BERT (Bidirectional Encoder Representations from Transformers) | one minute summary

It took the Transformer, and transformed it to make it even more useful

Published in

One Minute Machine Learning

2 min readJul 8, 2021

BERT was introduced in the 2018 paper: “BERT: Pre-training of Deep Bidirectional Transformers for Language Understanding”, by Devlin, J., et al (Google) to take on the specific task of creating a good language representation model.
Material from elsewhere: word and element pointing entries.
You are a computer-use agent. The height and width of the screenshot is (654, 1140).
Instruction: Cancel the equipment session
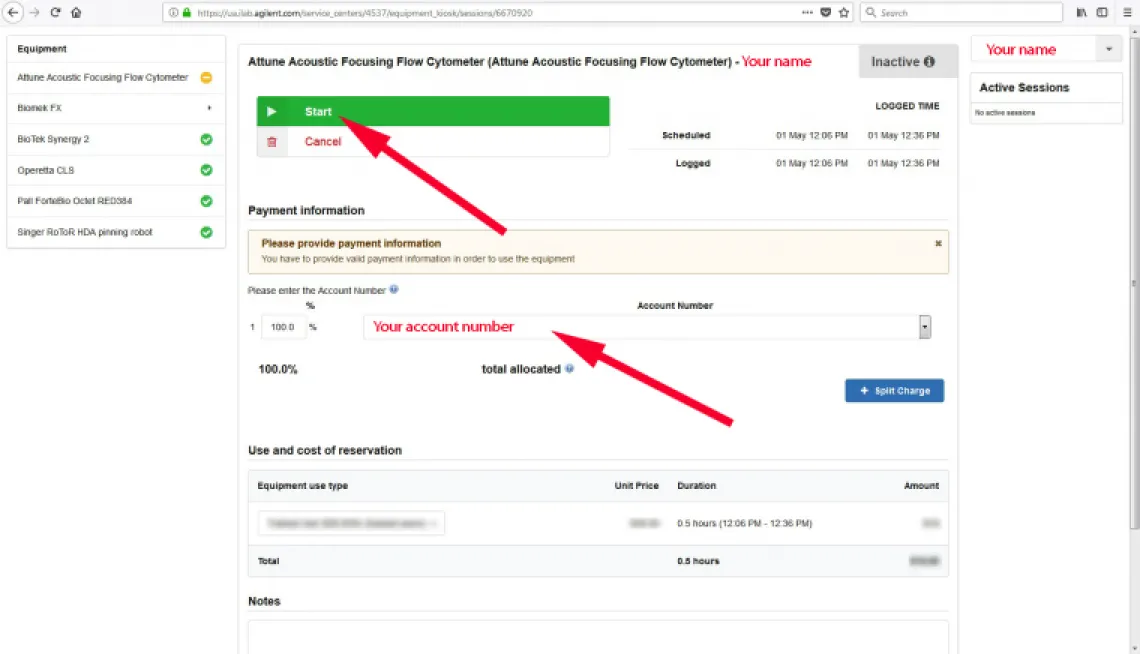coord(322,142)
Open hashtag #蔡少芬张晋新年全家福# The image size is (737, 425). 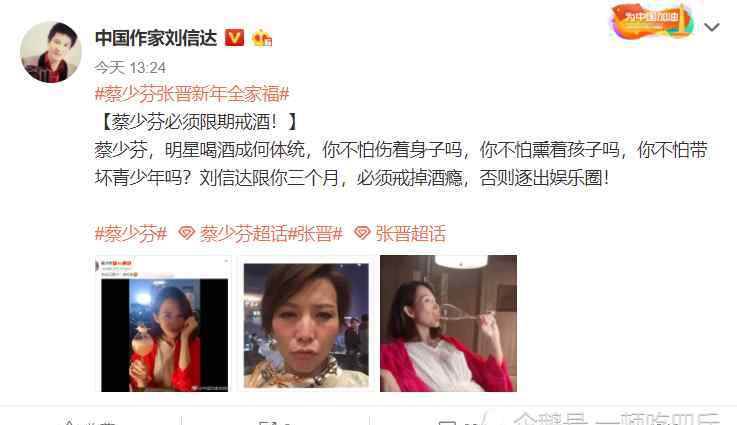pos(192,94)
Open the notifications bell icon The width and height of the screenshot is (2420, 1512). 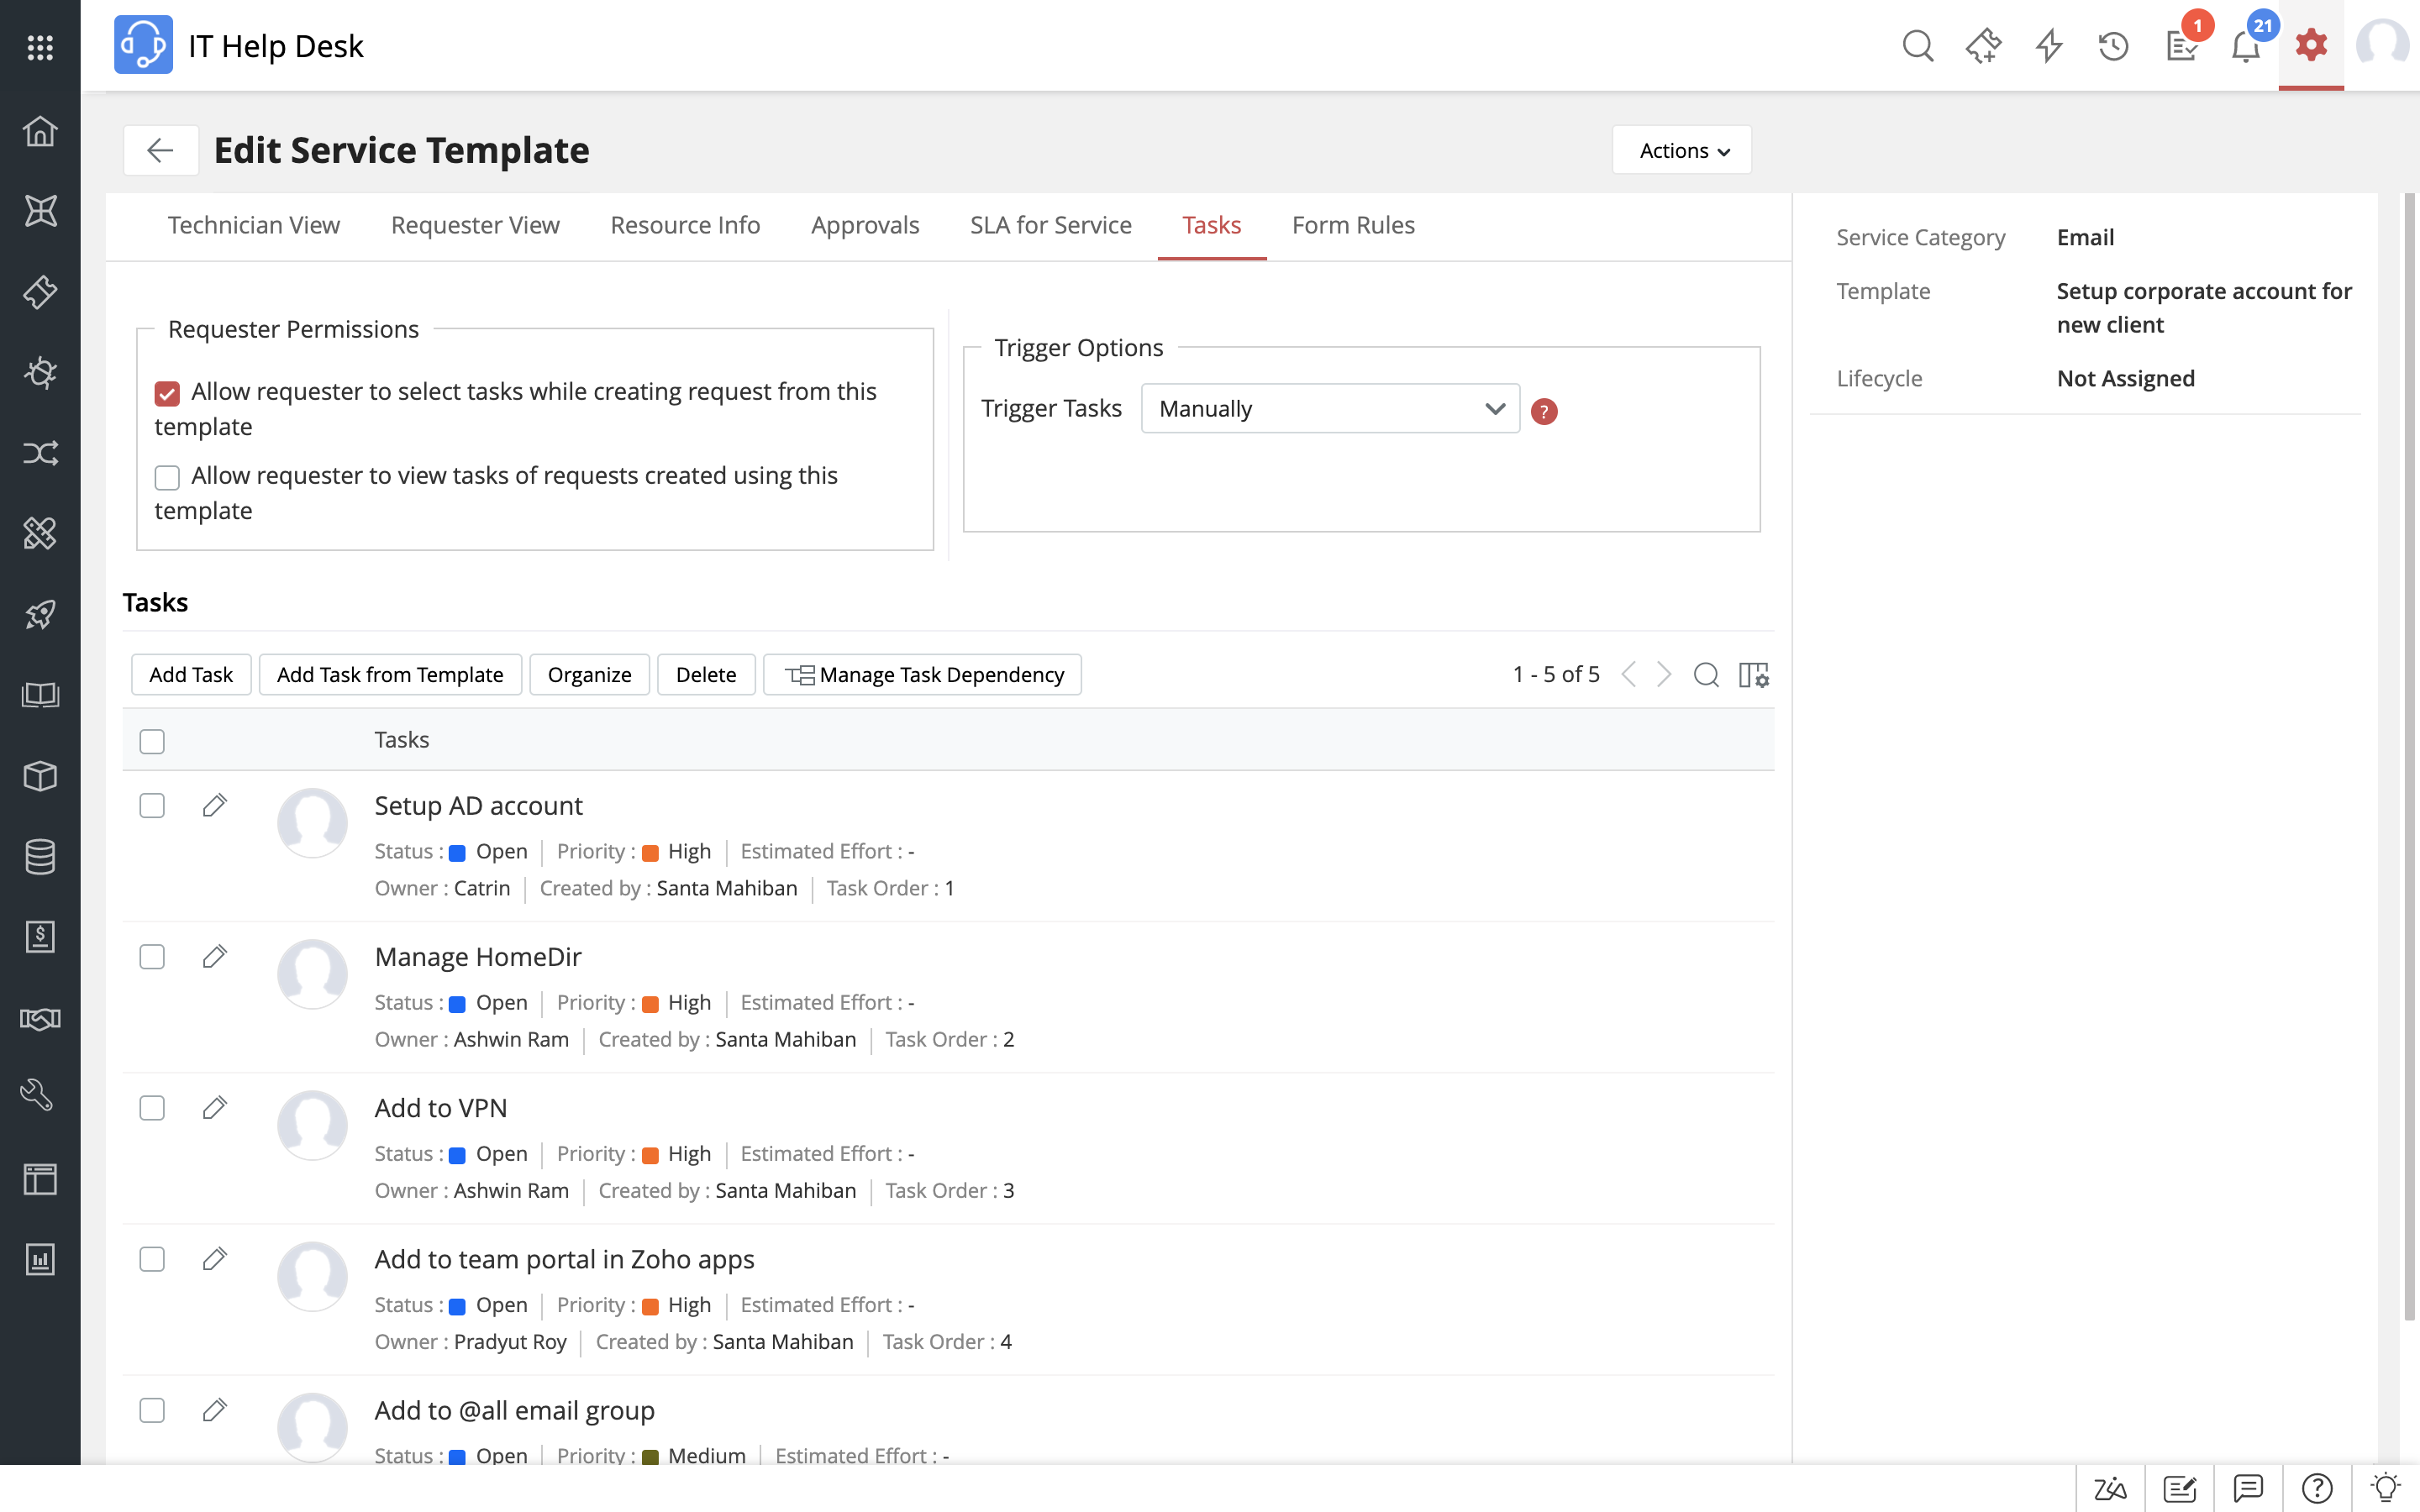tap(2245, 46)
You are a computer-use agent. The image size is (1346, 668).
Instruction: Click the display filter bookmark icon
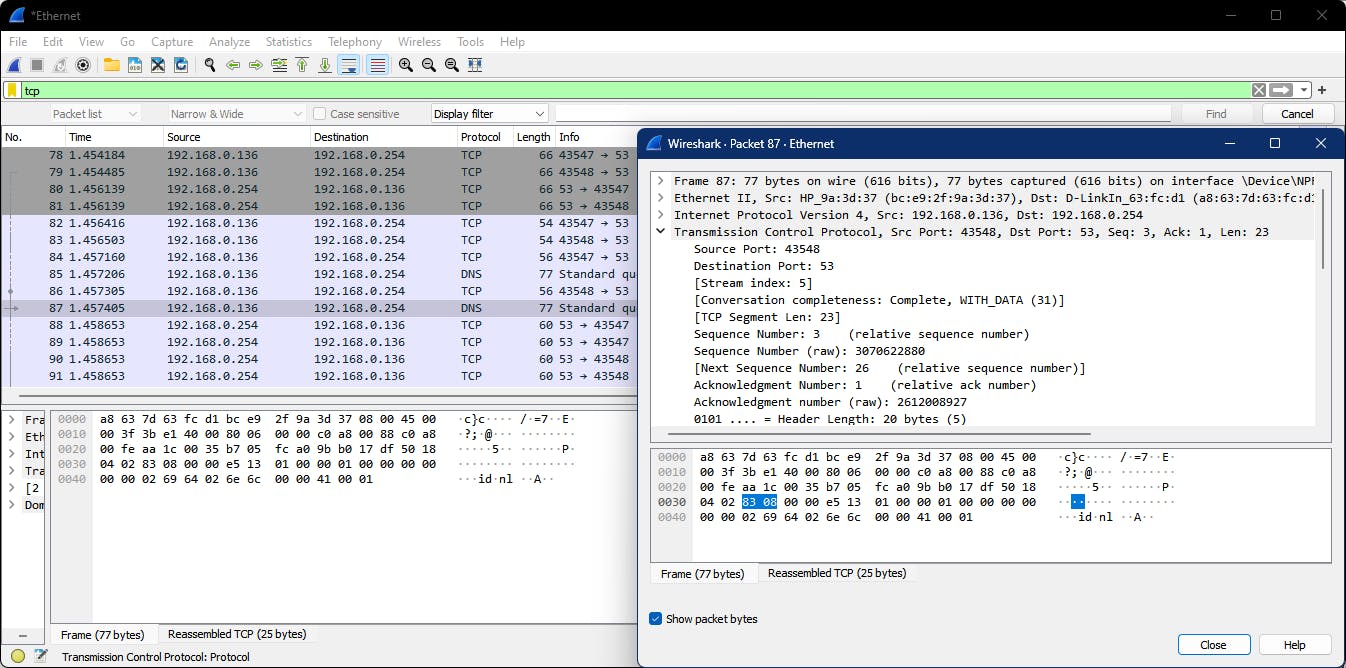pos(12,90)
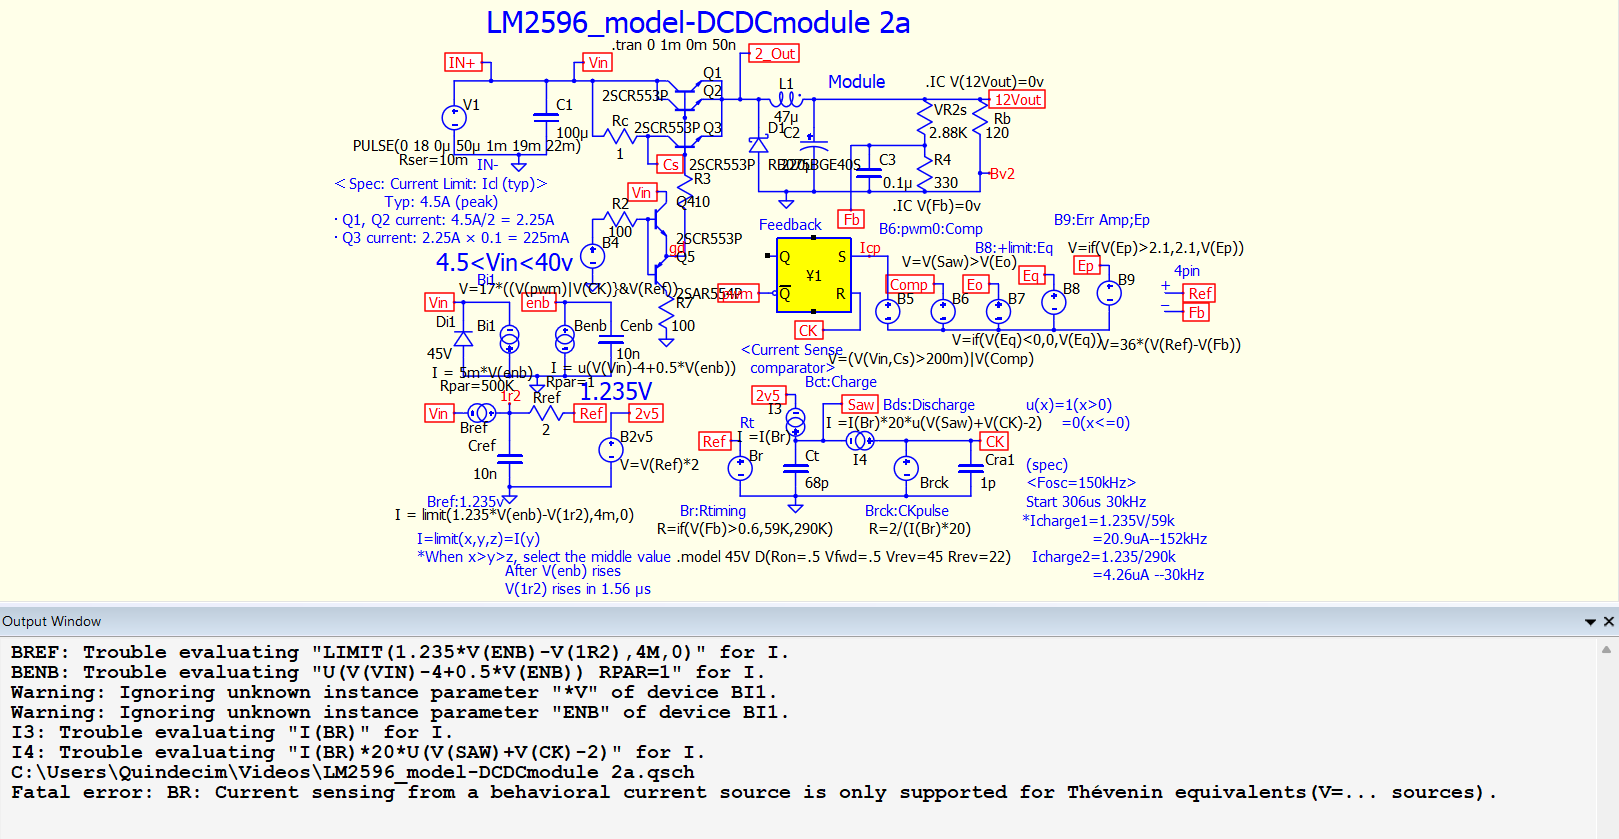Select the IN+ port label
1619x839 pixels.
pyautogui.click(x=463, y=63)
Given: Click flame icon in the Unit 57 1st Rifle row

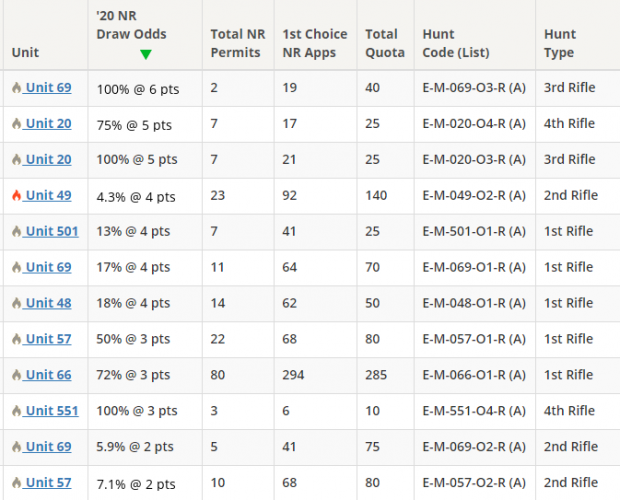Looking at the screenshot, I should 16,340.
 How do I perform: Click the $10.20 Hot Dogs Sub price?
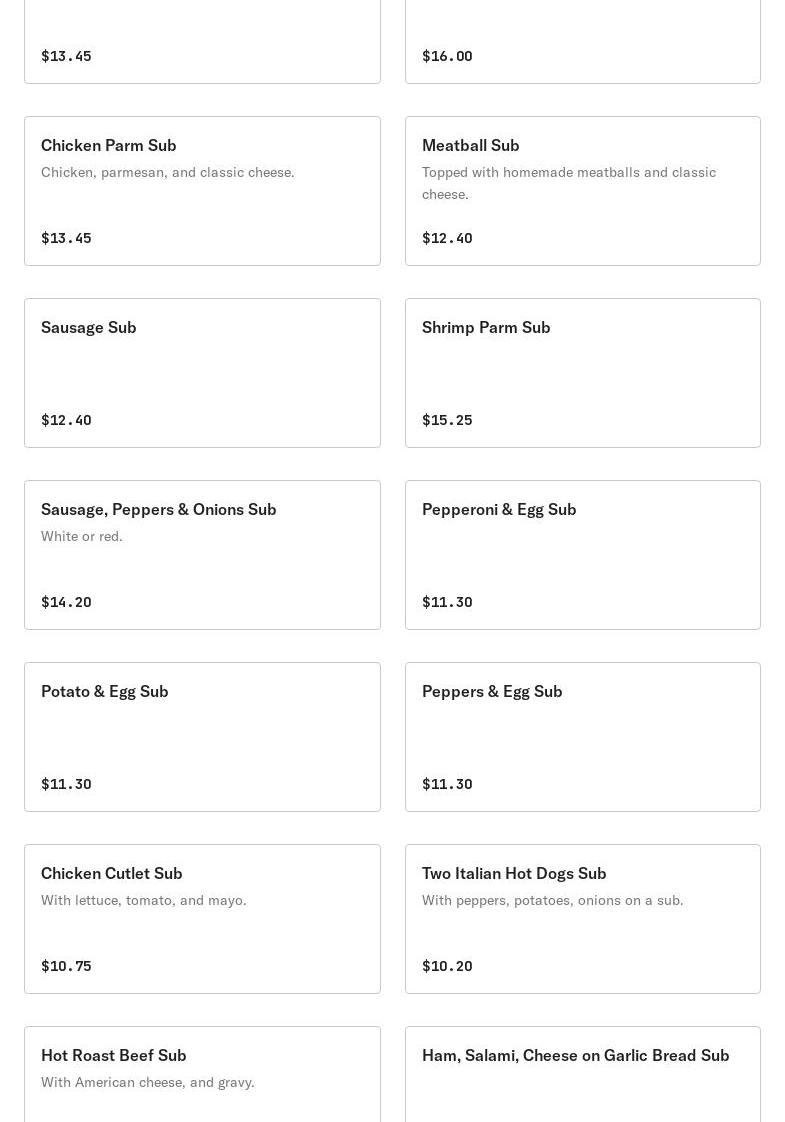tap(447, 966)
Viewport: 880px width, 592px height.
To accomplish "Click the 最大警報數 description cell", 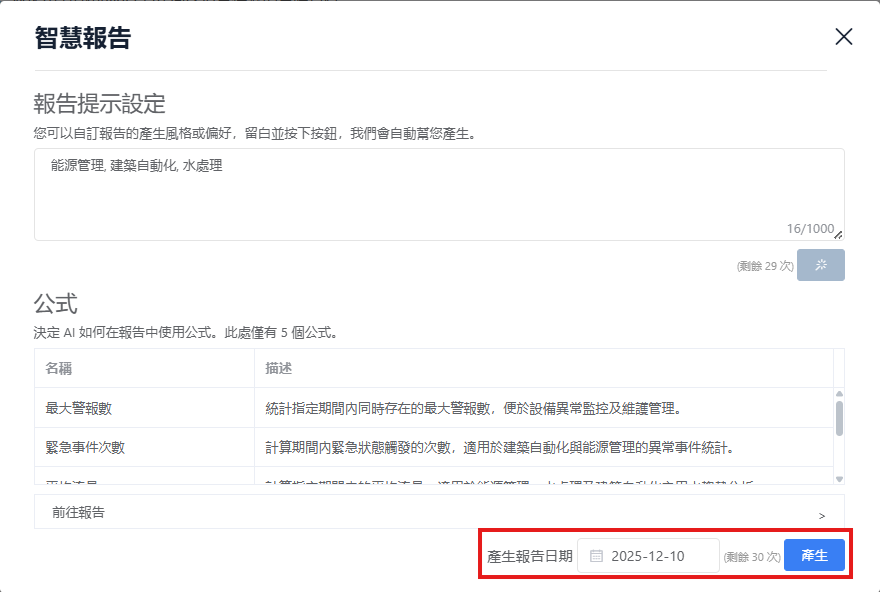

Why? For computer vision tasks, one can often take a pre-trained model like Inception or ResNet and then fine-tune it for their specific task. But for NLP, there has not been a generic pre-trained model. One reason for this is because before transformers, language models have largely been unidirectional (i.e. did not take into account the context of a sentence from both directions).
What? BERT (Bidirectional Encoder Representations from Transformers) is simple but powerful model that learn the context of unlabelled text from both the left and right side, and can therefore be used as a good pre-trained NLP model.
How? BERT is essentially the encoder part of a transformer, but with an extra step before: randomly masking some of the input tokens and adding the objective of predicting the masked word based only on the context of the surrounding tokens. Because a transformer architecture is used, the entire token sequence is input all at once (i.e. the context of the input is learned from both the left and right sides at the same time).